Secondly, these extension agents need to be given the means (vehicles, fuel, roads etc.) so that they can remain in the rural communities. In certain cases it will be necessary for the executives of TARES to adopt drastic measures, such as reducing bureaucratic-operative structures, if they are to offer extensionists the necessary resources.
It is much more productive to maintain 50 well-paid, qualified and field-educated extensionists, rather than 100 badly-paid, unqualified and demotivated ones tied-up in office bureaucracy. This unfortunately, has been happening for the last 25 years in most of the Latin America TARES states.
However, to allow these adaptations to be executed, it will be necessary to "de-state" the present TARES and delegate its administration to private institutions that are not interested in financial gains -for example, the cooperatives and other non-political union entities, who genuinely represent the economical interests of the farmers. Bureaucratic inflexibility of state services and the harmful political-partisan interference, serve to restrict the adoption of health and "efficiency" in state services and rural extension.

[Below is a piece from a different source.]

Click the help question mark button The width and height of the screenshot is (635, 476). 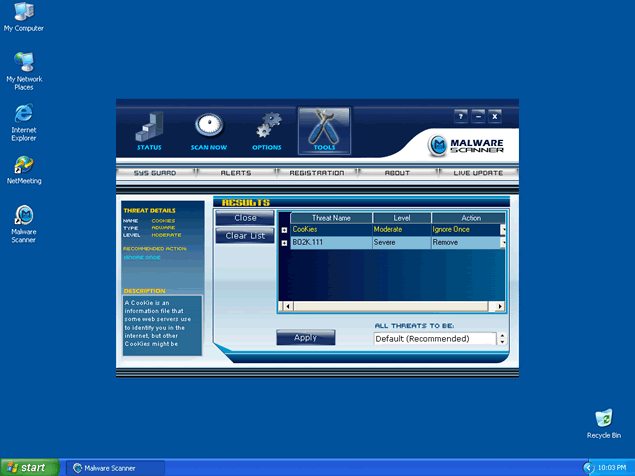pos(461,117)
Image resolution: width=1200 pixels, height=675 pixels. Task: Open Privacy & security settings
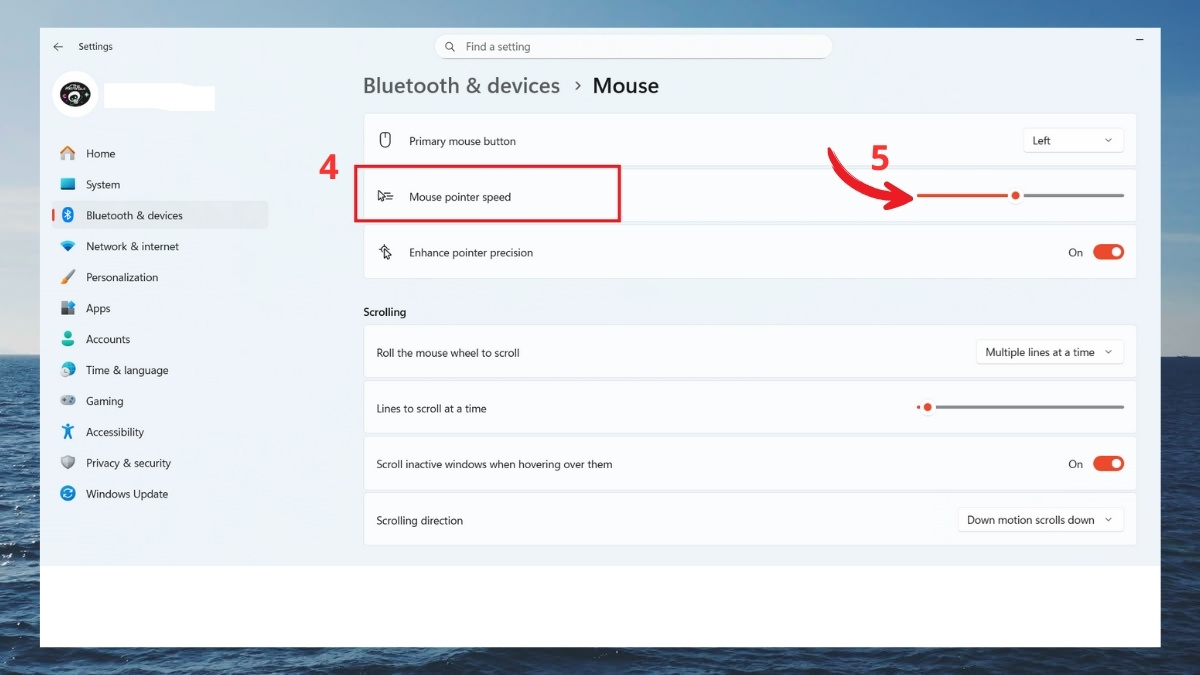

Fortunately, many of these corrective means can be adopted by the teachers and extensionists, in many cases without the necessity of additional resources or macro political decisions.
If the rural educational system targets the efficiency and emancipation of its educators and its respective institutions, the main problems of the majority of the rural producers will be resolved. Most importantly, they will be resolved for their own rural families; without paternalism, without dependencies and without humiliation.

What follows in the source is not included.